La prédominance de l’homme – anthropocentrisme

  • Le courant de la pensée sauvage lié à la mythologie, à la découverte des peintures rupestres préhistoriques, l’interprétation du « totémisme », correspond à la perception qu’ont longtemps eu les hommes sur la nature et en particulier sur les animaux. Ils se sont employés à sur-humaniser l’animal pour alléger leur pensée de ses tourments et trouver une vénération partagée, un lien qui les unit. Des animaux, familiers ou fabuleux, parcourent les grandes mythologies, du Minotaure crétois au serpent emplumé du Mexique précolombien, leurs corps apparaissent façonnés, déformés parfois difformes, par les mortels qui leur ont assigné un rôle à la démesure de leurs craintes viscérales et de leurs désirs irréductibles.
  • La pensée grecque (excepté Epicure 341-270 av J.C), a retourné ce culte en pur mépris ou en simple condescendance. Platon parle des animaux en laissant entendre que ce sont des êtres humains dégénérés. Aristote, son disciple, se démarque puisqu’il est reconnu pour être le fondateur de « histoire naturelle » grâce à ses observations précises qui témoignent d’une « intention », d’un « dessein » dans la structure des êtres vivants. Cela révèle non l’acte d’un créateur, mais l’existence d’une échelle unique de l’être qui monterait des objets inanimés aux plantes, puis aux animaux et aux hommes. L'homme y apparaît comme un animal, mais c'est d'un «animal raisonnable» qu'il s'agit. Si «l'âme nutritive» existe dans les plantes comme chez les animaux, si tous les animaux disposent en outre d'une «âme sensitive» par laquelle ils accueillent les sensations et ressentent plaisir et douleur, seul l'homme est supposé disposer en outre d'un intellect.
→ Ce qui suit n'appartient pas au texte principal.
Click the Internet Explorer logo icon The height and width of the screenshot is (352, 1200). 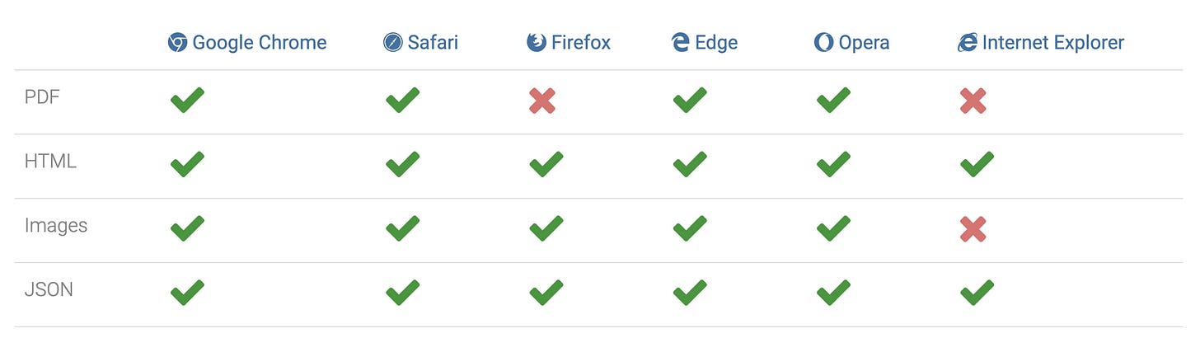[968, 43]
  • La pensée occidentale mettra des siècles à se libérer de l'anthropocentrisme qu'implique une telle conception, d'autant qu'il s'est trouvé renforcé dans la pensée chrétienne par la référence au texte de la Genèse, où il est écrit que Dieu a destiné l'homme, créé à son image et à sa ressemblance, à «régner sur les poissons de la mer, sur les oiseaux du ciel, sur le bétail, sur la terre entière et sur tous les reptiles qui rampent sur le sol ». La succession des actes créateurs instaure une discontinuité entre l'homme et l'animal. Si l'homme, par son «âme intellective» (saint Thomas) immatérielle et immortelle, participe seul à la nature divine, l'animal subit une sorte de discrédit radical. L’animalité est perçue comme l’ultime menace pour l’humanité. Michel Foucault (1926-1984) a bien montré la présence persistante de ce fantasme au cœur de l'âge classique, au moment où se définit la «raison» occidentale : «La folie emprunte son visage au masque de la bête». Cette hantise s'enracine dans «les vieilles peurs qui, depuis l'antiquité, depuis le Moyen Age surtout, ont donné au monde animal sa familière étrangeté, ses merveilles menaçantes, et tout son poids de lourde inquiétude». Lautréamont (1846-1870), après Emmanuel Kant (1724-1804) témoignera encore de la force de cette conviction occidentale, d'origine chrétienne: l'animal appartient à la contre-nature, à une négativité qui met en péril, par sa bestialité, l'ordre et la sagesse supposée de la nature, à commencer par celle de l'homme.
  • Un tel mode de pensée faisait corps dans la pensée antique avec le géocentrisme auquel Claude Ptolémée donna au IIe siècle apr.J.C. ses lettres de noblesse mathématiques. Repris par les théologiens, il signifiait que, par la volonté du Créateur, la finalité de la nature plaçait l'homme au sommet de la création, exactement comme il avait installé la Terre immobile au centre des orbes célestes qui composaient le cosmos. L'ébranlement puis la chute du géocentrisme au début du XVIIe siècle n'a pourtant pas conduit la pensée philosophique à déloger l'homme de la place prééminente qu'il s'était réservé dans le cadre de ce qu’on appelle «l'économie naturelle». Les circonstances ont voulu que les animaux aient pâti, au contraire, de la constitution de la physique moderne : dès lors qu'il apparaissait nécessaire d'identifier la matière à l'étendue, il fallait que la distinction entre substance pensante et substance étendue soit nette et tranchée, cette dernière distinction aboutissant à refuser toute pensée à l'animal. C'est ainsi que de façon très cohérente, René Descartes (1596-1650) traita les animaux comme des machines.